Computer based reasoning
Recently Clay Shirky gave a good run-down of the problems the semantic web faces in actually working. I agree with
his basic premise – that the semantic web won't deliver what it promises.
However, I believe that the more reliable metadata we have the better, and I think the web has so much good information
available that computers are begining to make a good approxmiation of giving us good answers to pretty much any
question asked in many fields – at least to a level somewhat comparable to humans.
In support of my argument I offer 1 Billion Pages = 1 Million Dollars? Mining the Web to Play “Who Wants to be a Millionaire?
from Overture Research. The abstract reads:
We exploit the redundancy and volume of information on the web to build a
computerized player for the ABC TV game show
“Who Wants To Be A Millionaire?”. The player consists of a question-answering
module and a decision-making module. The question-answering module utilizes question
transformation techniques, natural language parsing, multiple information retrieval
algorithms, and multiple search engines; results are combined in the spirit of ensemble
learning using an adaptive ing scheme. Empirically, the system correctly answers Weight
about 75% of questions from the Millionaire CD-ROM, 3rd edition –general-interest
trivia questions often about popular culture and common knowledge. The decision-making
module chooses from allowable actions in the game in order to maximize expected risk-adjusted
winnings, where the estimated probability of answering correctly is a function of past
performance and confidence in correctly answering the current question. When given a six
uestion head start (i.e., when starting from the $2,000 level), we find that the system
performs about as well on average as humans starting at the beginning.

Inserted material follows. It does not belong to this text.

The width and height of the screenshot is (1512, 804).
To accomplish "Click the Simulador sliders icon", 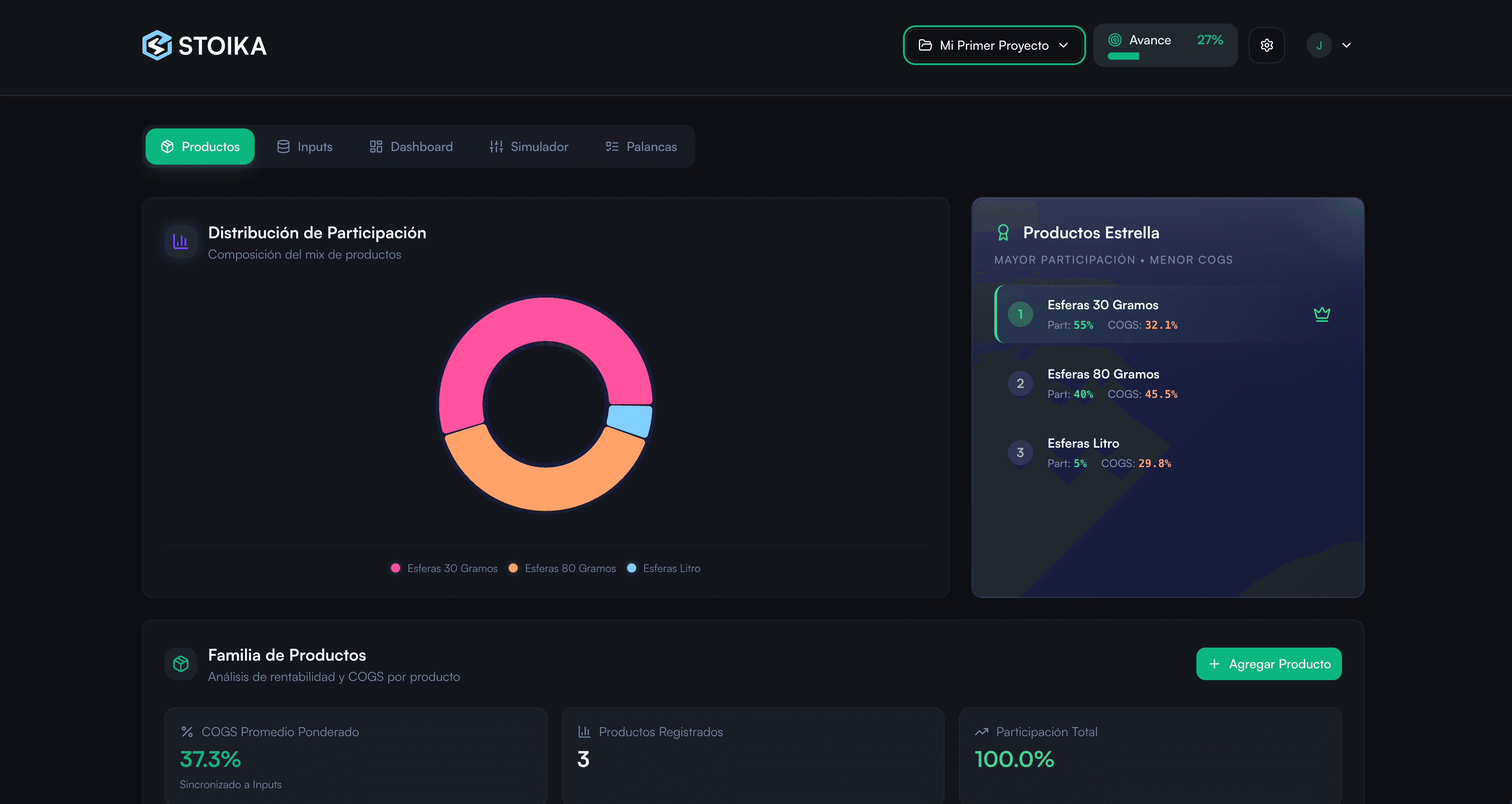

Our system demonstrates the potential of simple but well-chosen techniques for mining
answers from unstructured information such as the web.
So humans are (only?) six questions better at “Who Wants To Be A Millionaire?” than a computer – without even using
the semantic web. With even imperfect meta-data, it's hard to imagine that not getting better over time (IMO, of course).
Sequence Diagram Generation with Spring
I've been doing some mucking around with the AOP part of the Spring Framework. It's quite nice
– fairly similar to Nanning, as
has been noted elsewhere.
Inspired by Crazybob's jAdvise SEQUENCE
tool, I've created a similar utility for Spring based applications
(actually, I think it would go close to working with anything that
implements the AOPAlliance
interfaces but I haven't tested that, yet). Currently it produces a Gantt chart
of the method timings, and a sequence diagram of their execution.
Archive.org carries daily news
Maybe this is old news, but I just noticed that The Internet Archive now
carries weekly (I think?) half hour summaries of news from around the world (especially the middle east) in quick time format.
The list of the programs
appears to have some gaps, though – unless I'm missing them somewhere.